The proposed form Ankhesen-pa-Amun for the third sister comes as a surprise, but it can be validated: as noted above, Tutankhaten became Tutankhamen, when worship of the Aton was abandoned, and the same principle applies to Ankhesen-pa-aten; but I can not see her name on this cylinder seal. Incidentally, the Egyptian Ankh sign, representing "life", has a place in the West Semitic syllabary, as H.I (h.iwatu, life). It does not appear in these inscriptions, though it could perhaps have been used as logogram in her name.
Hence, I do not see this document as naming the children, but think it might relate to the boat in the upper half: solar barque, ship of the dead? The idea that a justified dead person could travel with the Sun in his ship?.
Columns Ra - Rc (vertical downwards)
[Ra] HU (hudmu footstool) SHI (shimshu sun) LA (laylu night) KU (X) TA (tarashu wine) SU (sukkatu booth)
[Rb] `A (`aynu eye) TI (tibbuttu harp) GA? (gamlu boomerang) DI (bolt) WU (Egyp. hieroglyph)
[Rc] NA (nah.ashu snake, or RU eagle-vulture) BA (baytu house) ZA (eyebrows or tail) TA (or HA?)
[Rd] (L-R?) NI (nigh.atu tusk) SA SA (samku support) BU (bunduru reed)
ta su `a ti salvation (root Y/W Sh/S `)
gadi good-fortune (or Gad, prosperity-deity)
na ba za ta document (cp. shi sa ni ba za ti on Gubla Spatula E; Akkadian nibzu)
ni sa sa bu stand (Hbr ns.s.b, nip`al of NS.B)
The seated god resurrects the suppliant?
Perhaps this is a seal or stamp for making copies of an "indulgence" (Ablass) certificate.
It has apparent connections with my reading of the cylinders from TubaNUSHI`U "saved"
NIKAWANA "he is established"
This reminds me of the Egyptian Book of the Dead, with the deceased passing through the hall of judgement and emerging "justified of voice" (his claim to be innocent has been accepted by the divine judges).
From Michael Mäder (University of Bern):
"- As on the Byblos seal, also on the Familenstele Berlin, 14145, there are three inscriptions which depict the names Meketaton, Meritaton and Ankhesen-pa-Amun.
- They are positioned at the exact same places respectively.
- The names without doubt read in Egyptian: Meritaton on the legs of father, Meketaton on legs of mother, Ankhesen-pa-Amun on shoulder of mother. (This is important, because when the Reader reads your blog he thinks this would be just a theory...)
- They have the same relative extension, i.e.

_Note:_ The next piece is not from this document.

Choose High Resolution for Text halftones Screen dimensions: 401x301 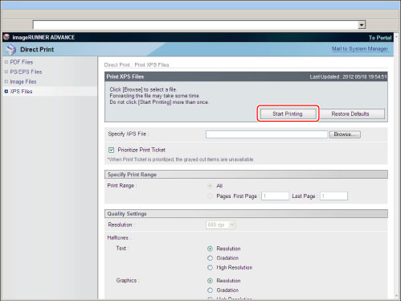[x=210, y=268]
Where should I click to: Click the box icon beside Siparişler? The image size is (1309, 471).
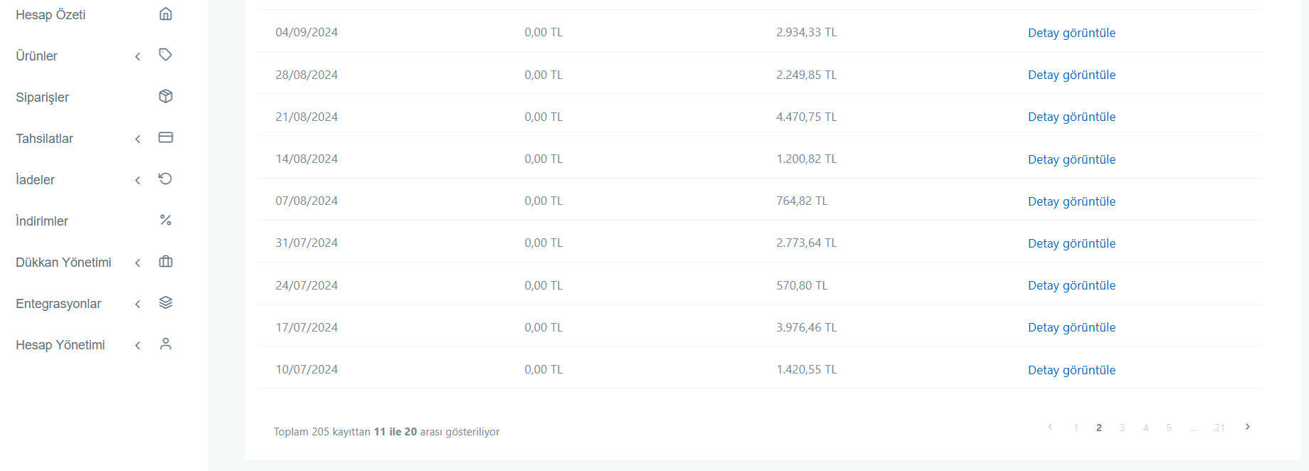166,96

Meketaton and Meritaton short, Ankhesen-pa-Amun longer.
- The two shorter ones begin with the same syllable (me) and end with the same (ATON [Egyptogram])

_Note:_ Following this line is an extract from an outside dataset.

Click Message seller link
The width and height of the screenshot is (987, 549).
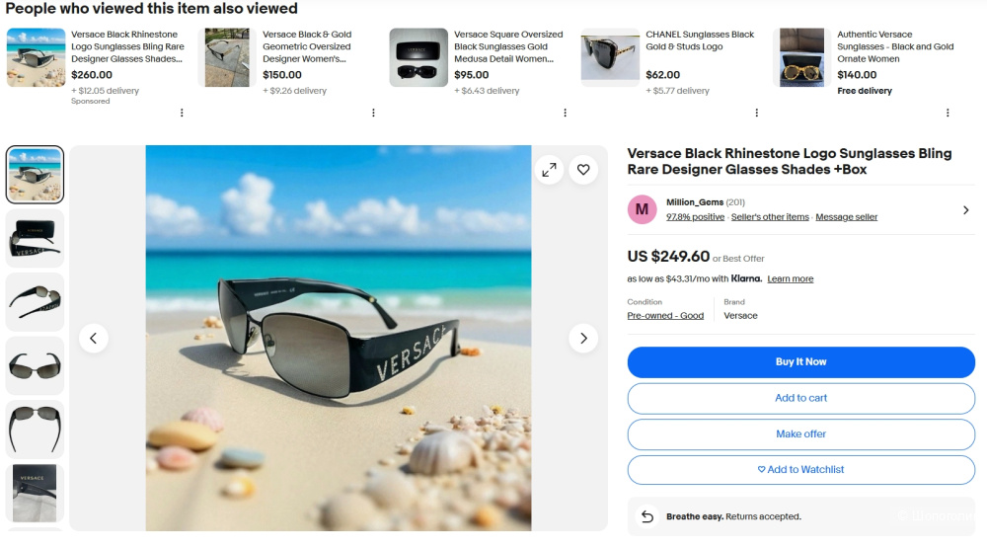(846, 217)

- The longer one is the only one which ends on a different syllable, a fact which would fit to the (later) different ending of Ankhesen-pa-Amun (AMUN? not Aton? BEC)
- In the longest of the names, Ankhesen-pa-Amun, has the expected syllable pa in its 4th position.
- The 4th sign in the Byblos version has the form of a cross or "bird with outspread wings". This suits the fact that pa in Egyptian syllabic writing has the form of a cross (originating from a bird with outspread wings)
- Based on these considerations Michael Mäder (University of Bern, personal information) suggests the reading of the two respective Byblos signs as me and pa: me is the sign in the shape of a "2", and pa is the sign in the shape of a cross.
- The fact that one of the "2"-shaped signs is mirrored fits to the Egyptian names which also are mirrored, see Krauss 1991:11. (It was a habit of Egyptian scribes to place the signs in the same direction as the faces of the persons they describe are heading.)"
Krauss 1991 =
Krauss, Rolf (1991): Die amarnazeitliche Familienstele Berlin 14145 unter besonderer Berücksichtigung von Massordnung und Komposition. Jahrbuch der Berliner Museen 33, 7-36.